Finding and Killing Nemo along with my Debt Snowball
About 4 months ago, I found a 75 gallon tank, wooden stand, glass tops and light for $150 on Craigslist. New, this equipment would cost close to $800.00. Using my Craigslist tips, I purchased it for $100, a steal. I had always wanted a salt water aquarium, and thus began my quest to set-up the salt water aquarium of my dreams, or so I thought.
By the time I bought all of the necessary equipment, chemicals, salt, and test kits my $100 dollar aquarium was now a $500 dollar aquarium.
Downside #1: Salt water aquariums require lots of high-tech and expensive equipment
We then purchased 3 fish (blue damsels) to let the tank begin maturing in preparation for larger and more exotic fish. All three died within 3 days. The water tested fine, so I headed to the pet store to get replacements, just like I would with my fresh water fish.
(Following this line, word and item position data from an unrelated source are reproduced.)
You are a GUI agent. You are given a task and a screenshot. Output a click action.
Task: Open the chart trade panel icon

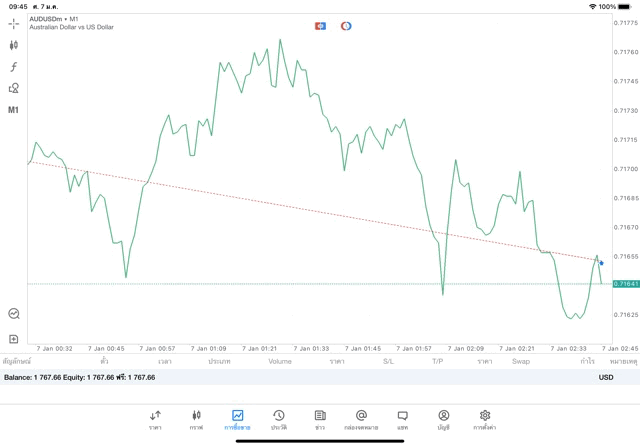tap(14, 313)
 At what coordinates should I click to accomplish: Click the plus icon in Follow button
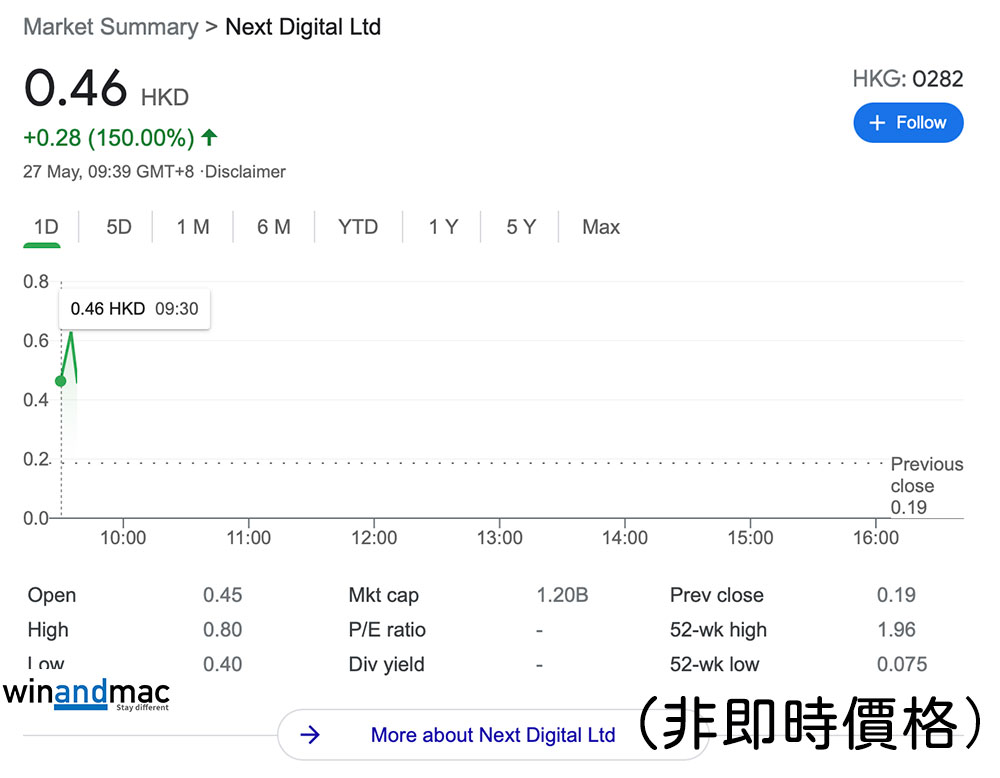[x=877, y=123]
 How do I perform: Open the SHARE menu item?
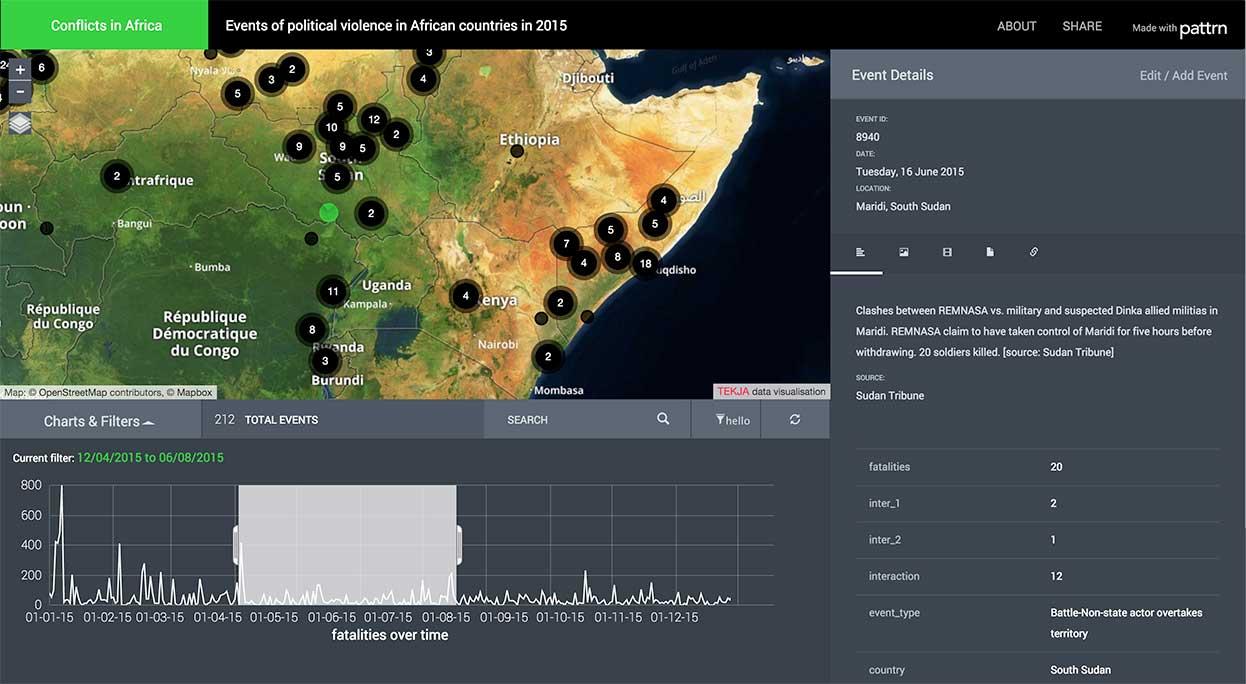[1082, 26]
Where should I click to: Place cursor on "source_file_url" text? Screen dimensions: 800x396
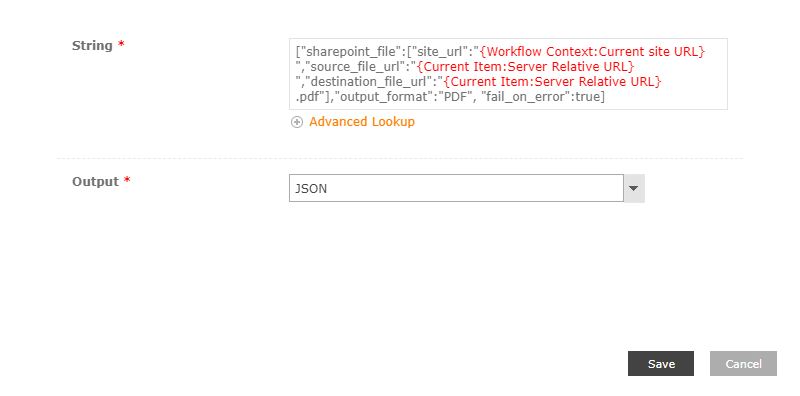355,66
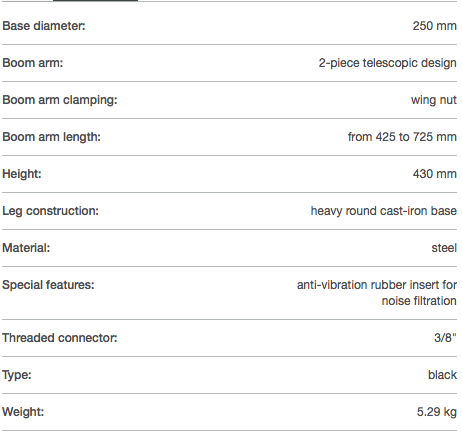The image size is (462, 436).
Task: Select the 'black' type value
Action: tap(442, 375)
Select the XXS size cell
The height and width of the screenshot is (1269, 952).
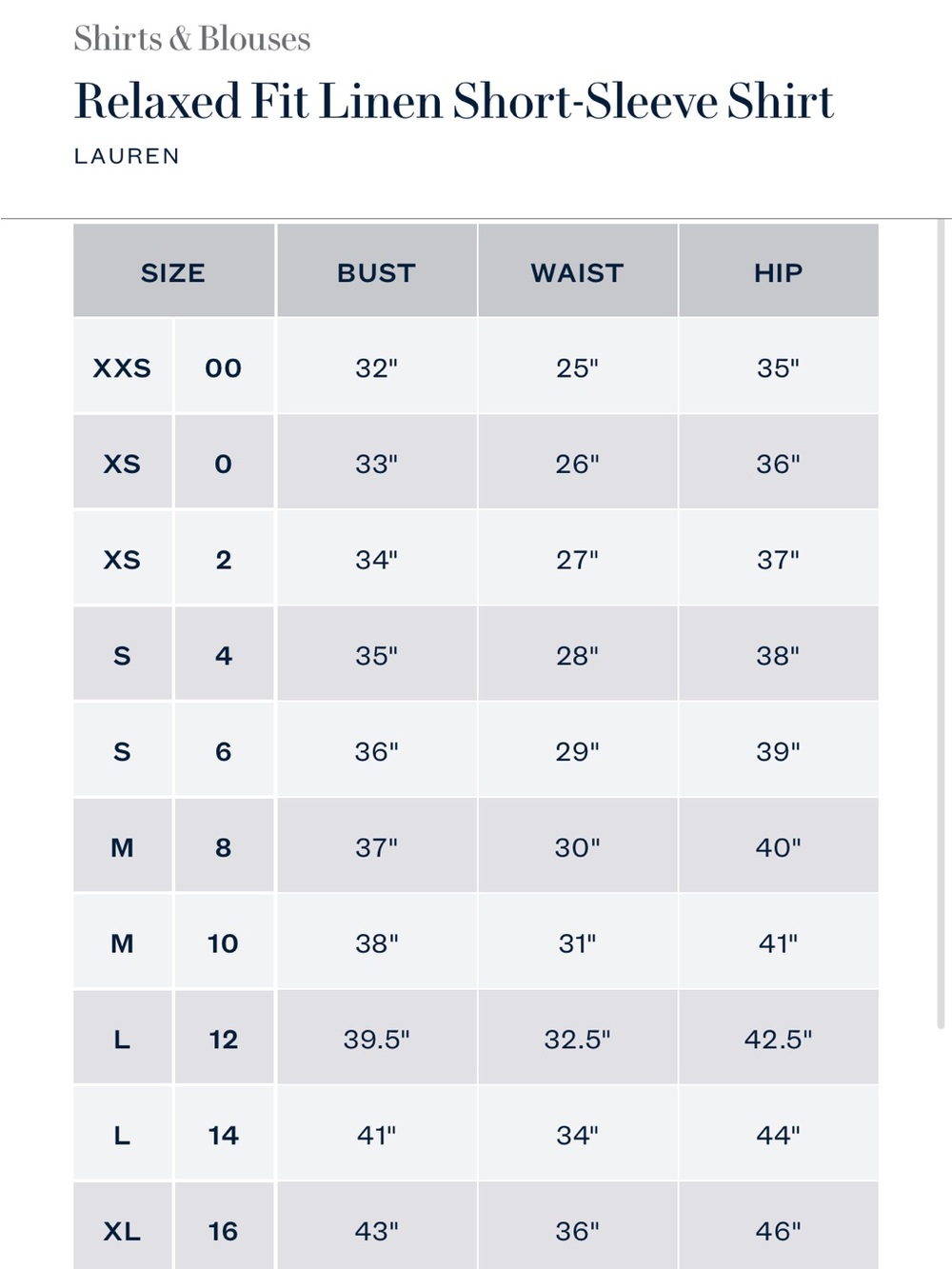(123, 367)
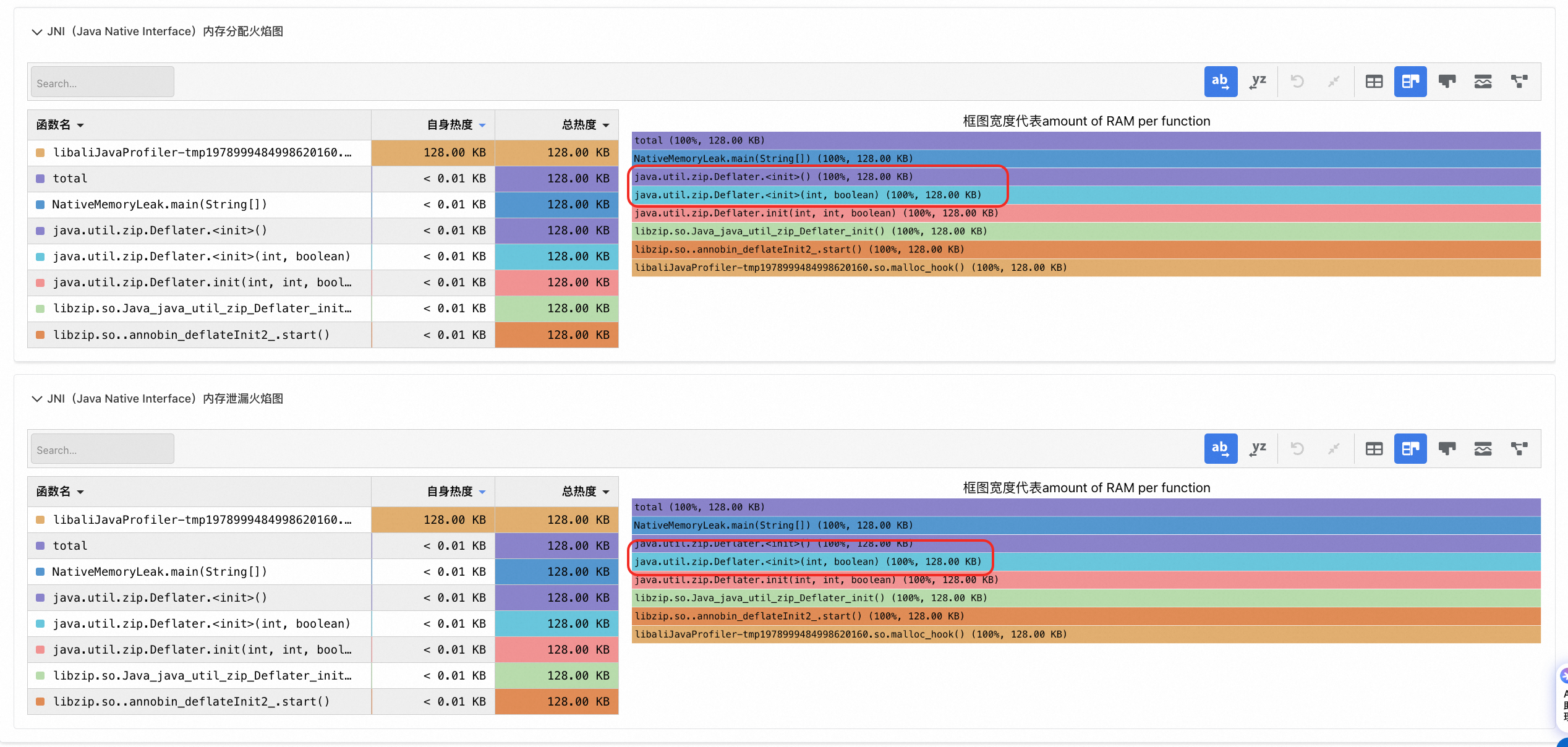Enable 'yz' reverse alphabetical sort in upper toolbar

click(1258, 82)
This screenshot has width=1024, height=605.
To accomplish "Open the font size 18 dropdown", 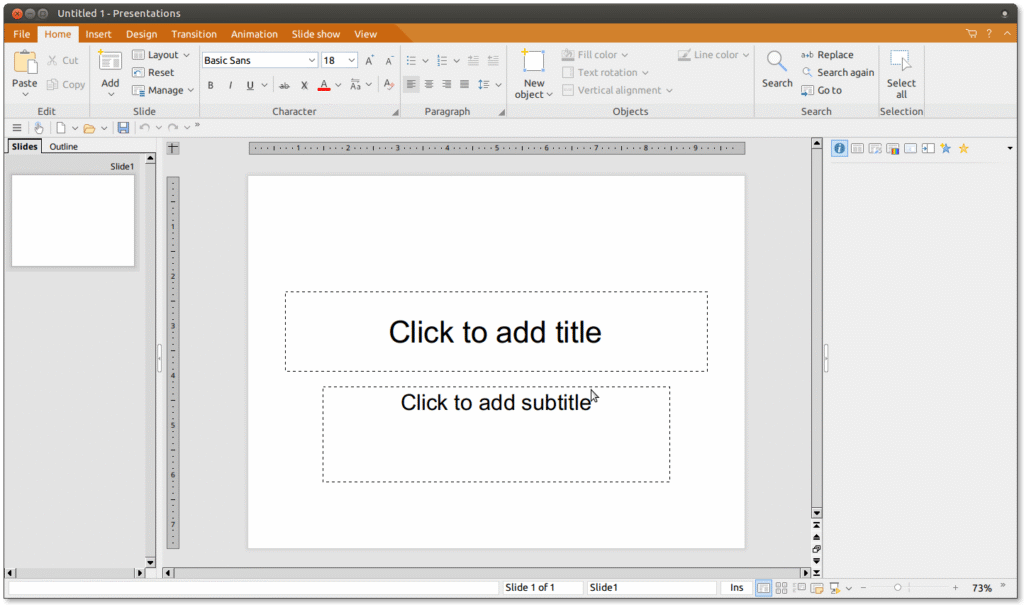I will click(x=352, y=61).
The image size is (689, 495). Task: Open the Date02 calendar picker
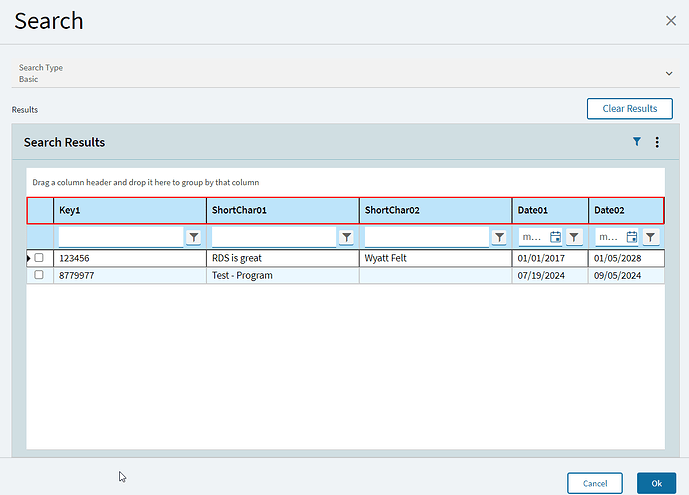[x=632, y=237]
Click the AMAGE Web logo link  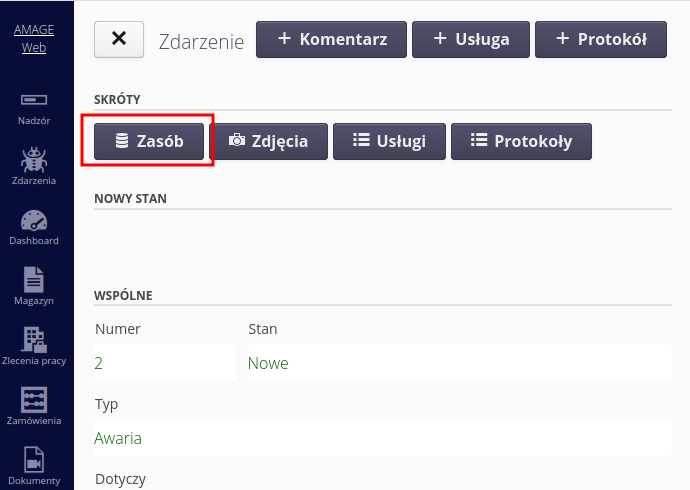coord(34,39)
The store quickly informed me that there is no guarantee on salt water fish.
Downside #2: Most stores don’t guarantee salt water fish
I went home and hit the internet, reading as much as I could about salt water aquariums. A few weeks later, we were ready to try fish again. My wife purchased a fish my children creatively named “Dory”. Yes, a Regal Tang just like Dory from the movie Finding Nemo. Dory set us back $30, but it was worth it, the kids loved her. She was very healthy and doing great. We waiting a few weeks and decided to add another. Now here is where things get fun. We discovered this incredible fish store that had anything fish you could ever want. We thought we would take a look there for our next fish.
We came home with a $40.00 high hat, 15 pounds of live rock (real rock from the ocean already populated with coral, sea anemones, feather dusters and other misc “critters”) at $9.00 per pound. Total, about $180.00.
Downside #3: Salt water fish and “critters” are expensive…very expensive
Within a few days Dory wasn’t acting herself, she was lethargic and not swimming much. Bruce (the high hat) was covered in white spots and various red blotches. A little research on the internet showed that Dory and Bruce where infected with a disease called Ich (a parasite). I bought medicine for them but it was too late, within 2 days both Dory and Bruce died. $70 worth of fish gone, not to mention the kids were a little upset.
Turns out their death was my fault. I had added some water, but it was too cold. Doing so causes the fish to become susceptible to Ich. Hard lesson learned.
Downside #4: Salt water fish are very sensitive to water fluctuations and if the water isn’t perfect, they get sick and can die, rather quickly I might add. Medication is expensive, especially for a large tank like we have.
After some discussion with the local pet store and some more internet research, I learned I really needed a quarantine/hospital tank. This tank would be pre-medicated and allow me house sick fish so they wouldn’t contaminate the tank. I could also quartine new fish before placing them in the main tank. Quarantine tank and accessories, $100.
Downside #5: See downside #1
A week or so later, we returned home with 2 clown fish, one named “Nemo” the other “Marlin”. $14.99 each. Nemo died that night. Not only had I killed Dori, but now the star of the show…Nemo. Not really sure what happened to Nemo (maybe that one small fin finally got him), but Marlin did great. He’s a friendly and active little fish that seems to be enjoying the aquarium. We made sure Marlin would survive for a few days, and decided to pay the incredible fish store another visit. We came home with a beautiful red sea sailfin tang, on sale for only $35.00 and another 15lbs of live rock. Total bill: More than $200. Bringing the total up to more than $1,300!!!!
Since then “Tang” and Marlin are doing great. No signs of disease and they are eating well. I think the tank might have finally stabalized. Either that or I know more about what I am doing. Unfortuntely, learning cost me a good chunk of money. The tank is gorgeous and has become on the focal point of our home. We love sitting and just watching the fish and all the various “critters” that live in the live rock.
Downside #6: Having a salt-water aquarium requires you to really know what you are doing.
Would I do it again? No, I don’t think so, not at this point in my financial journey, it’s just too much money.
Now that we have it though, it’s just too much money to throw away and I think we would all really miss it. The good news is, we never spent more than we make, and we budgeted all the expenses. It did take a chunk out of our debt snowball though for the past 2 months. From this point on, we are going to just gradually add fish and more live rock. Maybe one fish or one piece of live rock per month. Salt water aquariums are gorgeous, but a very expensive endeavor. I’ll keep you posted…
Have an aquarium? Is it salt or fresh water? Do you have any frugal tips for having and maintaining aquariums? Let’s hear from you!